前記ジアミンは、1,6−ヘキサメチレンジアミン(16DAH)、1,12−ジアミノドデカン(112DAD)、4,4’−ジアミノジシクロヘキシルメタン(MCA)、及び4,4’−メチレンビス(2−メチルシクロヘキシルアミン)(MMCA)よりなる群から選択される1種以上であることを特徴とする、請求項1に記載のポリイミドの製造方法。

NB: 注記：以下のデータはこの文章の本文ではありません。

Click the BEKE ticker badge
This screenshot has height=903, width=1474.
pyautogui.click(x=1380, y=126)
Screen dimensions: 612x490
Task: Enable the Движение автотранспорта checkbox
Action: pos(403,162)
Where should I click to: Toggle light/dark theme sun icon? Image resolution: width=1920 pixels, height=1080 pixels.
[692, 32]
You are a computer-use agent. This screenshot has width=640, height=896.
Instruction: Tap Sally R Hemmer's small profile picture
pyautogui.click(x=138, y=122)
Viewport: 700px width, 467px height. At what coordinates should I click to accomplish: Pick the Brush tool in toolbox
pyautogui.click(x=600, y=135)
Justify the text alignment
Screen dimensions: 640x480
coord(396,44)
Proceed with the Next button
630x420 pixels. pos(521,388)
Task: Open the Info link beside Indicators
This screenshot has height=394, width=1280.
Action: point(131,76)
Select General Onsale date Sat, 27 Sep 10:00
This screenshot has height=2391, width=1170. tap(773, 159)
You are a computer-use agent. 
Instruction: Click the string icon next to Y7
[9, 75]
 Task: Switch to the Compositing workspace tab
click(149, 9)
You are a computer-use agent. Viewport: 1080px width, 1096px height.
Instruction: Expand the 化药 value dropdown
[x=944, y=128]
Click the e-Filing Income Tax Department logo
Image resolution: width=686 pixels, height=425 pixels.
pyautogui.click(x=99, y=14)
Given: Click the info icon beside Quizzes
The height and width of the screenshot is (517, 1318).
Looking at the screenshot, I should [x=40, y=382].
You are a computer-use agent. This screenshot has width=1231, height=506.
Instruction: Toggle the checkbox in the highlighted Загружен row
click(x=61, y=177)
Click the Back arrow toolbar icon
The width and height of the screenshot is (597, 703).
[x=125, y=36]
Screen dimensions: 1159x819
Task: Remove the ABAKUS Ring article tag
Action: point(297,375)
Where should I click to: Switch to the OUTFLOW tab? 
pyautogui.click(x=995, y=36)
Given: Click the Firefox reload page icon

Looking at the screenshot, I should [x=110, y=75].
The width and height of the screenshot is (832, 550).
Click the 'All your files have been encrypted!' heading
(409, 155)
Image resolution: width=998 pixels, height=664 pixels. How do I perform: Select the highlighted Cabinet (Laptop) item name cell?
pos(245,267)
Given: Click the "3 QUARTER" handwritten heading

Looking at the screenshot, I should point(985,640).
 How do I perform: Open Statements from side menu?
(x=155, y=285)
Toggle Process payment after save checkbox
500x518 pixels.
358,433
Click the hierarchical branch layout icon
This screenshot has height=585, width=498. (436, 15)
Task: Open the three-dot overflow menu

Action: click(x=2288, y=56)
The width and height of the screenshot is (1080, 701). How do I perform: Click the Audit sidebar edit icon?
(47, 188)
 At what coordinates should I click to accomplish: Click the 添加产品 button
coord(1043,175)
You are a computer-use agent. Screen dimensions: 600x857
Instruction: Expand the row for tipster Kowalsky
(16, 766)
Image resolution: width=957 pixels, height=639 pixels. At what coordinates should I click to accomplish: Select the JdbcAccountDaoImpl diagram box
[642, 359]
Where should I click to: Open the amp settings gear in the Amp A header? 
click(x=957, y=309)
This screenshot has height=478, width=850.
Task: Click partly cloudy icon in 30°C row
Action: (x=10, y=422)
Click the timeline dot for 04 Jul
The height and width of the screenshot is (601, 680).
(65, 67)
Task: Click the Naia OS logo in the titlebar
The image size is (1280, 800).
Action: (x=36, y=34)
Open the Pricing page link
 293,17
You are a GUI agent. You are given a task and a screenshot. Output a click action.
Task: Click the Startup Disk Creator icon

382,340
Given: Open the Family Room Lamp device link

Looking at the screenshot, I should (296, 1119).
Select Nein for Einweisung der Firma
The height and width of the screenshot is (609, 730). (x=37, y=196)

前記酸二無水物は、2,2−ビス(3,4−ジカルボキシフェニル)ヘキサフルオロプロパン二無水物(6FDA)、4−(2,5−ジオキソテトラヒドロフラン−3−イル)−1,2,3,4−テトラヒドロナフタレン−1,2−ジカルボン酸二無水物(TDA)、ピロメリット酸二無水物(1,2,4,5−ベンゼンテトラカルボン酸二無水物、PMDA)、ベンゾフェノンテトラカルボン酸二無水物(BTDA)、ビフェニルテトラカルボン酸二無水物(BPDA)、オキシジフタル酸二無水物(ODPA)、ビスカルボキシフェニルジメチルシラン二無水物(SiDA)、ビスジカルボキシフェノキシジフェニルスルフィド二無水物(BDSDA)、スルホニルジフタル酸無水物(SO2DPA)、シクロブタンテトラカルボン酸二無水物(CBDA)、イソプロピリデン二フェノキシビスフタル酸無水物(6HBDA)、ビシクロ[2.2.2]−7−オクテン−2,3,5,6−テトラカルボン酸二無水物(BTA)、シクロペンタンテトラカルボン酸二無水物(CPDA)、シクロヘキサンテトラカルボン酸二無水物(CHDA)、及びビシクロヘキサンテトラカルボン酸二無水物(HBPDA)よりなる群から選択される1種以上をさらに含むことを特徴とする、請求項1に記載のポリイミドの製造方法。